Changing tactics and targets: five ransomware challenges for 2021
- Published: Tuesday, 17 November 2020 09:25
Asigra Inc. has identified five ransomware challenges which it expects to impact businesses in 2021, driven in part by an escalation of increasingly sophisticated ransomware attacks globally.
According to the US Government's Cybersecurity & Infrastructure Security Agency (CISA), "The organization has observed continuing ransomware attacks across the country and around the world. Malicious actors have adjusted their ransomware tactics over time to include pressuring victims for payment by threatening to release stolen data if they refuse to pay. Malicious actors increasingly use tactics such as deleting system backups, that make restoration and recovery more difficult or infeasible for impacted organizations.”
Organizations today have a false sense of security that their backup will be there for them when a ransomware attack occurs. Sadly, a large number of these attacks now target backup data, preventing business recoveries after such attacks. With pandemic-influenced IT trends evolving and a shift in IT solutions and services underway, Asigra has identified the following challenges expected in 2021 and guidelines for operating successfully going forward:
Ransomware attacks on Kubernetes Containers
he deployment of Kubernetes-based containers is growing rapidly as it allows software to run consistently between computing environments, making it highly portable, productive and ideal for digital transformation. Along with these advantages comes the generation of massive data volumes, making these new environments prime targets for new ransomware variants. Mitigating these attacks will require an industry-wide approach to ensuring the viability of these environments before, during and after such attacks.

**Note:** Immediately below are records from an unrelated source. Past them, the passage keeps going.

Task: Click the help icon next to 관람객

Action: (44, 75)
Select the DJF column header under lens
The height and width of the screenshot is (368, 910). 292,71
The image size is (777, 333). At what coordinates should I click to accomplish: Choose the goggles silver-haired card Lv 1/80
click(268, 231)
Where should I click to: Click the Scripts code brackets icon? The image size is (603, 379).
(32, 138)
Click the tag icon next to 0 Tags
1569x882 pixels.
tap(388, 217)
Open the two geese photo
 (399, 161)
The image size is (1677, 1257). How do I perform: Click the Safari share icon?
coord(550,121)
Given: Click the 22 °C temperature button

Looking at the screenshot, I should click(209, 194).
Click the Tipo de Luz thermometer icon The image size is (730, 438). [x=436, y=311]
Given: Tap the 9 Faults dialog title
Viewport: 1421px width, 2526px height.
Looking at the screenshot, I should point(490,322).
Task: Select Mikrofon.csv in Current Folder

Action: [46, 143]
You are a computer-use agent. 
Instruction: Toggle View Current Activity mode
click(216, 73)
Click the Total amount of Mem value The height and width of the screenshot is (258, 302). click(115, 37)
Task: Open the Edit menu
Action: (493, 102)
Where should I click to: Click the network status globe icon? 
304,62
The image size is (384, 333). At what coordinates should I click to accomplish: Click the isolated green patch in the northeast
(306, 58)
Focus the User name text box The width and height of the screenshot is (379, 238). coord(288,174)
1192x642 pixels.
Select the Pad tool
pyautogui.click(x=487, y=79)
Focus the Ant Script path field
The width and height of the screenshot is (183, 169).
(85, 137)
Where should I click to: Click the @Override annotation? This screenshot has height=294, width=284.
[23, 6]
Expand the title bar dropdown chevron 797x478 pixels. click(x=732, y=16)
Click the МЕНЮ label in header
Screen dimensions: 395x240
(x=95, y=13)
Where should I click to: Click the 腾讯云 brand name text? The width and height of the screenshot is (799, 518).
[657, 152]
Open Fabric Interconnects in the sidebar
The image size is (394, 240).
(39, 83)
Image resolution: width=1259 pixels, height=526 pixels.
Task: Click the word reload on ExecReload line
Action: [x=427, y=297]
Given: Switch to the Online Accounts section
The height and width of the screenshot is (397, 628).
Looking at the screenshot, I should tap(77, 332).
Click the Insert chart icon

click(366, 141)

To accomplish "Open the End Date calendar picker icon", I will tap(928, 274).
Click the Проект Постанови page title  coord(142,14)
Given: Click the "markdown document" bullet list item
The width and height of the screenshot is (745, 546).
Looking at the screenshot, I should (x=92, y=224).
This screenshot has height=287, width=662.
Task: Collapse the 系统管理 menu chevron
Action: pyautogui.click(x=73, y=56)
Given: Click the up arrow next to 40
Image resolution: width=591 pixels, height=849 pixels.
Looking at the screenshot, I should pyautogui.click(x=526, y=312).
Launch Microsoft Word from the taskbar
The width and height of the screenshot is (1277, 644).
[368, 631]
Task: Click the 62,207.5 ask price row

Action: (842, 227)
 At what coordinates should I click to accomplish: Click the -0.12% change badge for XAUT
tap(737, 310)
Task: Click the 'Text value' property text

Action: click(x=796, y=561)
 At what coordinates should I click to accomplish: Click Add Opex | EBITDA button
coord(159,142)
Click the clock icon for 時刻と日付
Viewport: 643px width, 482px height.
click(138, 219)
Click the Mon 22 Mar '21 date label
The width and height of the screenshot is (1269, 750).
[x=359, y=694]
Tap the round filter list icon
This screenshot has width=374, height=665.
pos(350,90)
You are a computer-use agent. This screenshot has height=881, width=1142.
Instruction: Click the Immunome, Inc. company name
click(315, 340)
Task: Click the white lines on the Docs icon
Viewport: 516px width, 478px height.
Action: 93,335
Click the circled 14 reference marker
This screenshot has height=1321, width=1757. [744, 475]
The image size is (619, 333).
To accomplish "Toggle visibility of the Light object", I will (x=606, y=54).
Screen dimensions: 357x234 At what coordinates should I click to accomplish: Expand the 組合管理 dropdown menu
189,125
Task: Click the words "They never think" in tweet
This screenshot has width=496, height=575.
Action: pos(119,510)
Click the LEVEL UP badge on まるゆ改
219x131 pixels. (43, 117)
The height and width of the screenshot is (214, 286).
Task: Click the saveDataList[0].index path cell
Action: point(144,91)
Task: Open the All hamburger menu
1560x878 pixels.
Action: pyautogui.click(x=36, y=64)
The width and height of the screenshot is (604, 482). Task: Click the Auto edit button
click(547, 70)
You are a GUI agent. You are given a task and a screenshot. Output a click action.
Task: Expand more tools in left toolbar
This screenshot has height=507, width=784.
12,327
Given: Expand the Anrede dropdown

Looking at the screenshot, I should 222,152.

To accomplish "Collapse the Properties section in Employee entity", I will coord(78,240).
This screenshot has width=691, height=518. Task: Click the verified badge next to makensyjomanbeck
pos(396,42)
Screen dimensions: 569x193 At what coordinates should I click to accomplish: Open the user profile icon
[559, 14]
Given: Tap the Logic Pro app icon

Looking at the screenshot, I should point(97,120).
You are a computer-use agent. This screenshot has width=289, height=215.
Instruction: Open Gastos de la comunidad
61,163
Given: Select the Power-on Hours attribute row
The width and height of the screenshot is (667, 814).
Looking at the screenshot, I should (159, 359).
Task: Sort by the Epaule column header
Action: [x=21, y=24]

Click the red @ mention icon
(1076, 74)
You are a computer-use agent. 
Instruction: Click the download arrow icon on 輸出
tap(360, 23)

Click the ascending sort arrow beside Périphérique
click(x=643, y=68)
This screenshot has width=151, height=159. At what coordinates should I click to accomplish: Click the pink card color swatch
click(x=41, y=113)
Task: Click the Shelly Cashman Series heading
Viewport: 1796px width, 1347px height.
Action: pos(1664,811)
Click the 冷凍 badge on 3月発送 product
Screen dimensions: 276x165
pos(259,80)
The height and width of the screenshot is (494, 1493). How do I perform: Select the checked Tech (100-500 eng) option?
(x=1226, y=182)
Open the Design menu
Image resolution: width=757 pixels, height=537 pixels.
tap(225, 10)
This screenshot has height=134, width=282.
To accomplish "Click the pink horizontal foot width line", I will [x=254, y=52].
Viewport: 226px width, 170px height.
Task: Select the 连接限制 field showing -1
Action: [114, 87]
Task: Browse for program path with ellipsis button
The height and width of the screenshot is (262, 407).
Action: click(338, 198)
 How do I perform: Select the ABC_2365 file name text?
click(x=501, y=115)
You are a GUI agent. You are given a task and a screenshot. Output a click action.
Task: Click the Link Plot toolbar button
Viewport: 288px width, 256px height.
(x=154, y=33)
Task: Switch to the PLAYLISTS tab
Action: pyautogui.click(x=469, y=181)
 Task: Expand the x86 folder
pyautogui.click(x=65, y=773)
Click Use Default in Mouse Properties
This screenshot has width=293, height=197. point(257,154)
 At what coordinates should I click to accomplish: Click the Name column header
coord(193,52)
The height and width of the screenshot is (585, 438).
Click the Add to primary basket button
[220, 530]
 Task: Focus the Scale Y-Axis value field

Cyber-targeting of SaaS-based applications
With the increase in distributed enterprise operations and remote work environments, there will be continued adoption of SaaS-based applications. Beyond the flexible use of these applications, they offer cost, time and scalability advantages in many cases. However, they also create a new data source that is vulnerable to ransomware and must be protected.
AI-driven cyber attacks
Artificial intelligence and the technologies that enable it are becoming more advanced. The resulting new capabilities are allowing criminal organizations to conduct more complex and targeted attacks. To counter these more intelligent attacks, organizational defenses / defences must also evolve.
Ransomware payments to become illegal
The US government has expressed intentions to align the payment of cyber ransoms with the support of terrorist organizations and may make these payments illegal. It is expected that other nations will enact such laws as well, especially to defend against possible nation-state sponsored actors. Without the ability to retrieve criminally encrypted data or recover properly, ransomware attacks will become business ending events.
Managed Security Service Provider Registration with the government
The US government will move to require MSPs/MSSPs that provide cyber security services to register their organizations with the government, adding more regulations as the ransomware trend continues to accelerate.
One method of addressing any of the above challenges is to ensure a viable backup copy is available to restore all data to pre-attack status. This entails a strong defense of the organization's backup infrastructure, including access to backup software controls. Recent ransomware variants are conducting immutability subversion attacks which are possible because 'step-up' or Deep MFA (multi-factor authentication) has not been applied to backup software.
"Organizations need to ready themselves to properly and quickly respond to ransomware attacks regardless of what has been attacked. One way to do this is to make backup data very difficult to hack," said Eran Farajun, Executive Vice President, Asigra, Inc. "Regardless of the imposing number of routes that ransomware will take in 2021, having a well-planned response plan to get your systems back up and running in the least amount of time will be critical to ensuring business viability."